Face à l’urgence de la situation, le club d’Amiens a décrété l’union sacrée en début de semaine. Conscient de l’importance des supporters dans ces moments charnières de la saison, Christophe Pélissier apprécie à sa juste valeur cette unité générale. Entretien. 

Le club a décrété l’union sacrée cette semaine. Comment avez-vous vécu cela au sein du vestiaire ?  

C’est bien que le club et les gens se mobilisent. Les gens ont connu la Ligue 1. Et là qu’on est au pied du mur, ils se disent qu’elle est peut-être en train de disparaître s’ils ne sont pas derrière l’équipe. Quand on est un vrai supporter, on supporte l’équipe quand ça va mal aussi. C’est important que tout le monde se mobilise parce qu’on est dans une période critique et charnière de la saison. Que toutes les forces s’unissent, c’est très bien.

Cela n’ajoute-t-il pas une pression supplémentaire avant un match important contre Caen ?

Ça n’ajoute pas de pression, non. On ne peut pas se plaindre que le public ne soutient pas, et là qu’il y a de l’engouement, dire que ça met la pression. Au contraire, les joueurs ont besoin de cet apport du public.
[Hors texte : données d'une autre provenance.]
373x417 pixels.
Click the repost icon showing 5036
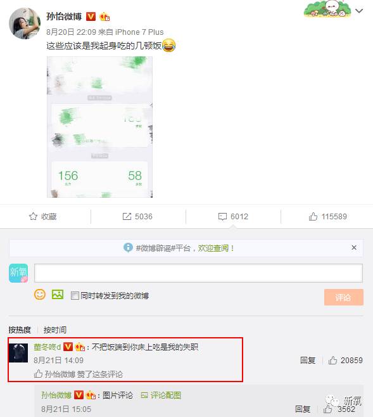[127, 217]
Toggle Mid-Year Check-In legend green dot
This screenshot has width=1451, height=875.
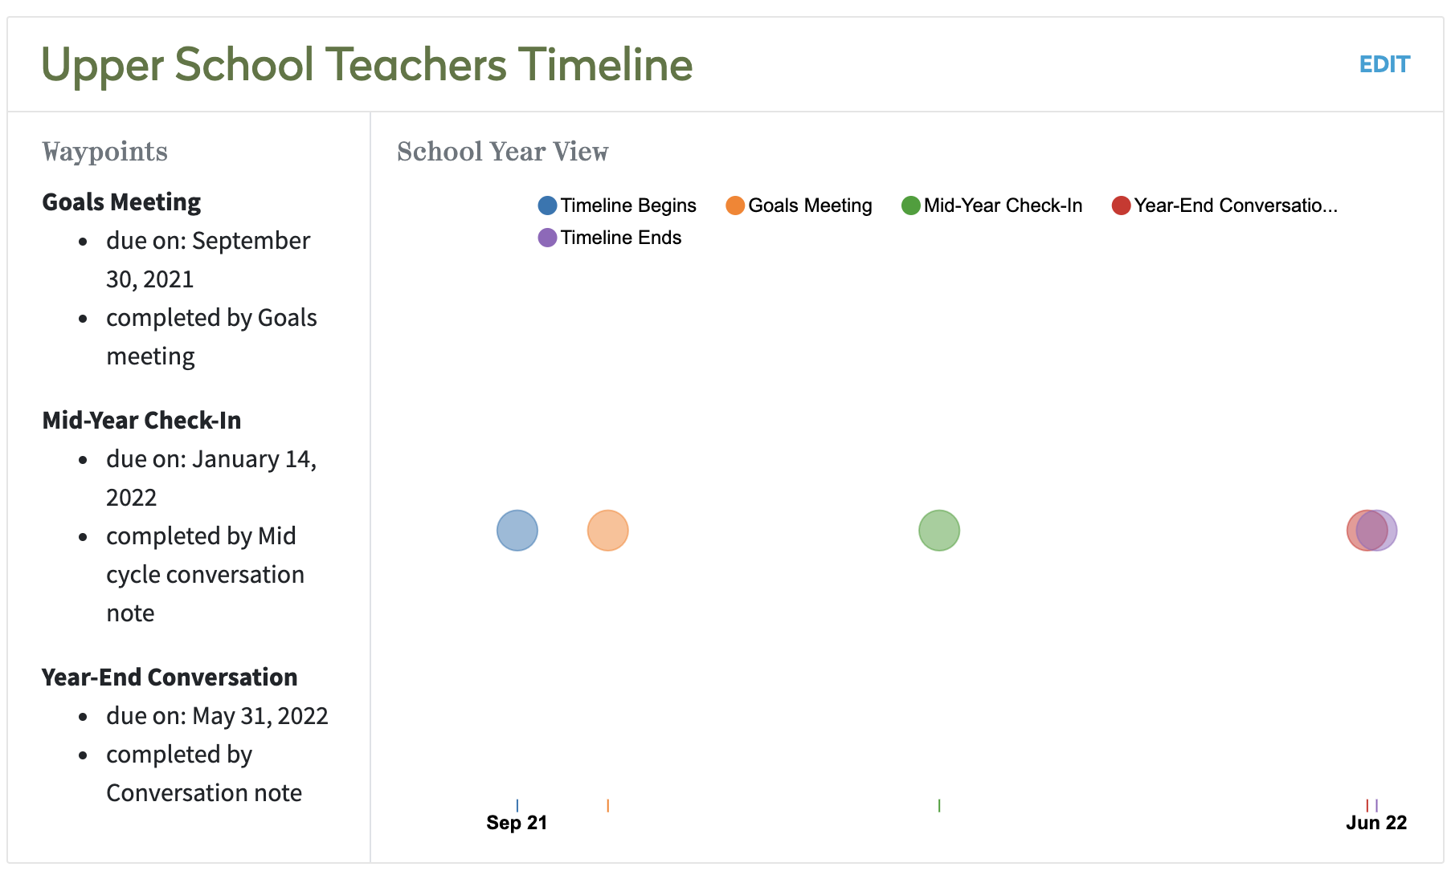(910, 206)
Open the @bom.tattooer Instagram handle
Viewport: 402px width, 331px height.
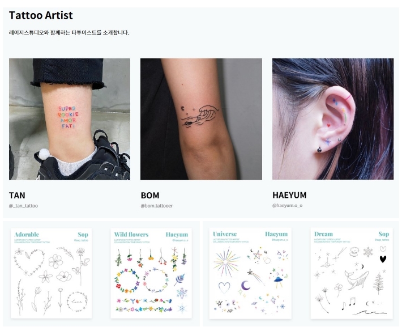pyautogui.click(x=157, y=206)
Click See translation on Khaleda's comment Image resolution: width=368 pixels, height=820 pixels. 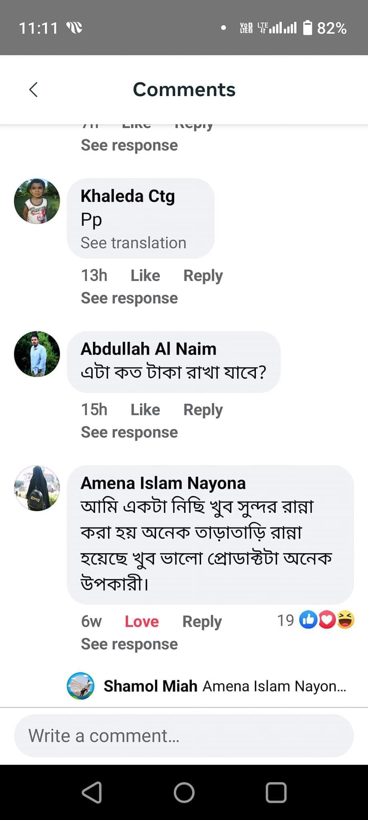[133, 243]
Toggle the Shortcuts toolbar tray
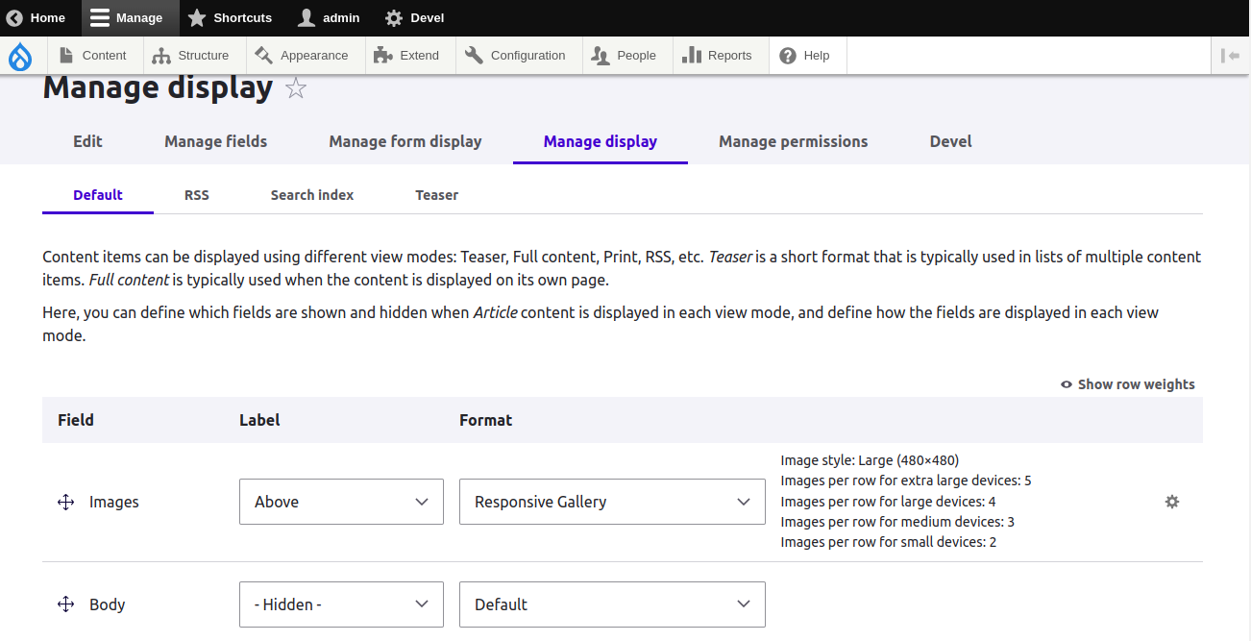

Ce n’est pas de la pression, et ce n’est surtout pas une excuse, quoi qu’il arrive. Le public s’identifie à son équipe. S’il n’est pas derrière nous, c’est que sur le terrain, on n’a pas fait assez pour les amener avec nous. Avant le match, on sent qu’il y a de l’engouement, maintenant c’est à nous de tout mettre sur le terrain pour qu’il reste pendant 90 ou 95 minutes et que cela pousse les joueurs à aller prendre les trois points.

Aviez-vous un peu le sentiment que les liens s’étaient un peu distendus ces derniers temps ?

Oui, je pense que les gens avaient un peu oublié, en se disant que c’est presque normal qu’Amiens soit en Ligue 1 avec la saison de l’année dernière, et peut-être des annonces maladroites qui ont été faites en début de saison. On a cru peut-être qu’on allait jouer la première partie de tableau, alors que, quand on connaît bien le football, et qu’on regarde les effectifs qui composent la L1, on sait très bien que l’on va lutter avec sept ou huit équipes pour le maintien. On n’est pas surpris de lutter pour le maintien. Peut-être que des gens autour sont surpris, mais on savait dès le premier jour qu’on allait être dans cette optique-là.